Regenbogenperücken, Pokémon und verwirrte Fledermäuse: Wer mit Plakaten die Aufmerksamkeit von Passanten auf sich ziehen will, muss sich etwas einfallen lassen. In Mecklenburg-Vorpommern und Berlin haben sich die Wahlplakatmacher so richtig ausgetobt. Aufmerksamkeit für die beworbenen Parteien und Politiker dürften sie mit solchen Werken tatsächlich generiert haben:

Der Blogger und Politikberater Martin Fuchs hat auf seinem Blog „Hamburger Wahlbeobachter“ und auf Twitter einige Perlen des derzeitigen Straßenwahlkampfes gesammelt.

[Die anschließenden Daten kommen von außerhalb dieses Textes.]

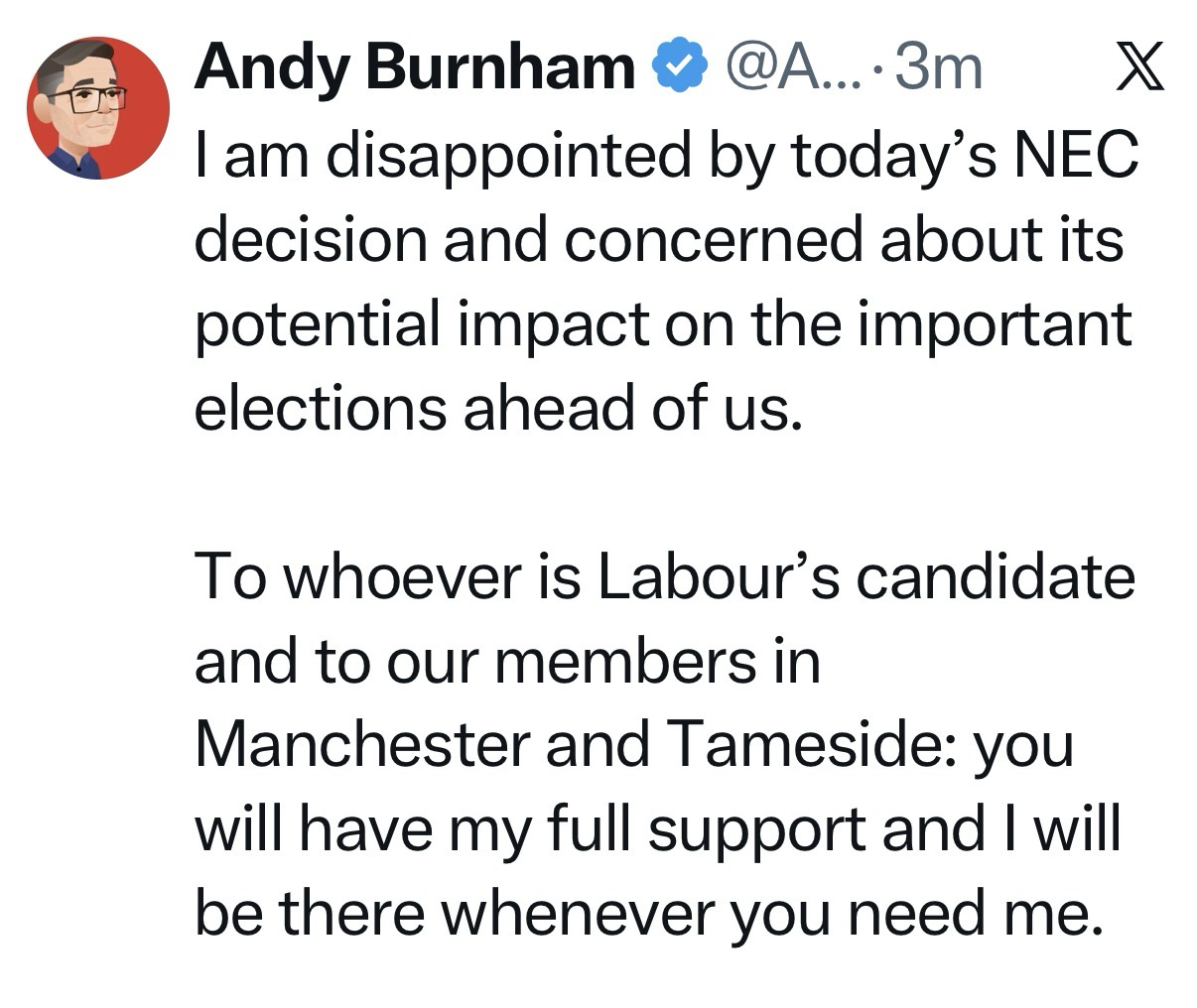Click the line "elections ahead of us."

point(496,407)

Diese „Wahlplakate from Hell“, wie Fuchs sie nennt, kommen in der entscheidenden Phase des Wahlkampfs zum Einsatz: Die Landtagswahl in Mecklenburg-Vorpommern findet am 4. September, die Wahl zum Abgeordnetenhaus von Berlin am 18. September statt.

Wer die Wahlentscheidung nicht allein anhand der Plakatqualität fällen, sondern sich genauer mit den Positionen der Parteien beschäftigen möchte, kann zumindest für die Wahl für das Berliner Abgeordnetenhaus den Wahl-O-Mat nutzen. Mit dem Wahl-O-Mat kann man die eigenen Standpunkte zu politischen Fragen mit denen aller 21 zur Wahl stehenden Parteien vergleichen.